# Gill Curl Surgery Completed



## jp80911 (Apr 3, 2008)

Ok, did my 1st and hopefully last gill curl surgery, it was pretty scary actually but I'm glad that it's done now and no man nor fish was injured during the operation aside from the gill being trimmed.


----------



## Guest (Apr 28, 2011)

Nice








Got any before and after pics?


----------



## jp80911 (Apr 3, 2008)

sorry no pics but I do have video








honestly I don't think I did a good enough job but I did my best and will have to see how it turns out, hopefully it's one take ok and doesn't require round two or even round three.
Cutting soft membrane on a 8" piranha is a lot harder than I thought, those arowana video makes it look so easy probably cuz the gills plates are bigger and they cut more than just soft membrane.


----------



## jp80911 (Apr 3, 2008)

I only used about 1ml of clove oil for about 5g of water so it took like 10 minutes to some what sedate the fish and the sedation wears off pretty fast so if I have to do it again I would try double the dosage.
It was pretty hard to trim off the soft membrane as they are so slippery and I don't want to garb on it too hard. the side with visible gill curl was way pass the soft membrane and on to the hard plate but only slightly so I trimmed those off as well.
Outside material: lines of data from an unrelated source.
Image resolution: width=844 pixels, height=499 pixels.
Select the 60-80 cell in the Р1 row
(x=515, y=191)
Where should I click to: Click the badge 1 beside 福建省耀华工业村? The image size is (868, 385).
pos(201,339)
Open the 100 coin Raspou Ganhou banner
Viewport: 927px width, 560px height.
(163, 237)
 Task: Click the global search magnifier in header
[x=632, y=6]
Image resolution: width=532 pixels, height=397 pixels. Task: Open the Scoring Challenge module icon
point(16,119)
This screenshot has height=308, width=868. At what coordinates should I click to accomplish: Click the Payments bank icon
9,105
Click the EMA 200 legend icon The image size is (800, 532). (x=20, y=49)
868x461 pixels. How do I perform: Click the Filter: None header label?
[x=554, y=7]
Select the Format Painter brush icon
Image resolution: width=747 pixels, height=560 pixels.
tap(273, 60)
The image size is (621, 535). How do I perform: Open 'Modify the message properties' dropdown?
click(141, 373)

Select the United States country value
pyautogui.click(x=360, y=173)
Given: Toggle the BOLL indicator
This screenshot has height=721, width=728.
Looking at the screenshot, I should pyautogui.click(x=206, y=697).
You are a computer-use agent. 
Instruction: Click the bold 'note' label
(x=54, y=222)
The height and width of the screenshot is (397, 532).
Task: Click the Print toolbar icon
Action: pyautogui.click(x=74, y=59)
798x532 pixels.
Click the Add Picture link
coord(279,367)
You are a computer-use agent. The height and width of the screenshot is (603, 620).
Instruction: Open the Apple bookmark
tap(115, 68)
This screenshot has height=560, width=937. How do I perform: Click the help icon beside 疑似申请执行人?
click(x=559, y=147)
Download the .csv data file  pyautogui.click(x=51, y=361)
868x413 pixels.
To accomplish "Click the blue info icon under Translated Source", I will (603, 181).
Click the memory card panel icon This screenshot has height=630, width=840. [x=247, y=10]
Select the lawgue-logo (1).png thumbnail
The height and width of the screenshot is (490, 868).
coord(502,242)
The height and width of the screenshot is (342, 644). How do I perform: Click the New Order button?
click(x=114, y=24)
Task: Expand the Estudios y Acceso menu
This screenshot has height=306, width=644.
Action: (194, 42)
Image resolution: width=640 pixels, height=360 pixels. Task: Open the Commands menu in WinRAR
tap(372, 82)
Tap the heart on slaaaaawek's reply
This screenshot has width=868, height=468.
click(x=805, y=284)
I felted both side to make sure there's not curled part before I put back into the tank. took only few minutes for it to be completely out of it since the sedation effect was already wearing off.
hopefully I did a good job and they will grow back normal.
here's a video of it, not the greatest thing since it was a one man operation and I was pretty nerves and clumsy at it so it took much longer than I thought, it felt like hrs when I was working with those scissors.





I think I can safely say that I have a "true" blue diamond now?? LOL


----------



## balluupnetme (Oct 23, 2006)

wow...hope it went well and yes that's a nice blue diamond


----------



## SERRAPYGO (Feb 4, 2003)

Completeley unnecessary







to put a fish through this kind of stress for a cosmetic reason that was bothering you and NOT HIM. Plus, that towel probably removed most of his protective slime.

You had to know there'd be people opposed, sorry. Please...nobody else do this!


----------



## Guest (Apr 28, 2011)

I couldn't see the gill curl in the video, but good job anyway








I laughed when the camera turned to the mickey mouse towels lol


----------



## bob351 (Oct 23, 2005)

That blue is freaking unreal







, i have seen this done with many asian arowana its not bad at least he's sedated. It is not healthy for the fish, this is an exerb about asian arowana curl: "At the initial stage, the movement of the gill covers is not regular and breathing is also faster and abnormal. Next, the gill covers may become concave and the edge may curl upwards, causing the gills to be exposed in the water.

Finally, at the serious stage, the fish pushes its head up constantly to the surface for air while at the same time loses its appetite. This means the internal gills have become damaged and probably infected with bacteria, affecting the function of breathing and this can lead to death eventually."


----------



## Johnny_Zanni (Nov 8, 2009)

bob351 said:


> That blue is freaking unreal
> 
> 
> 
> ...


This....

Obviously someone doesn't realize what gill curl can do.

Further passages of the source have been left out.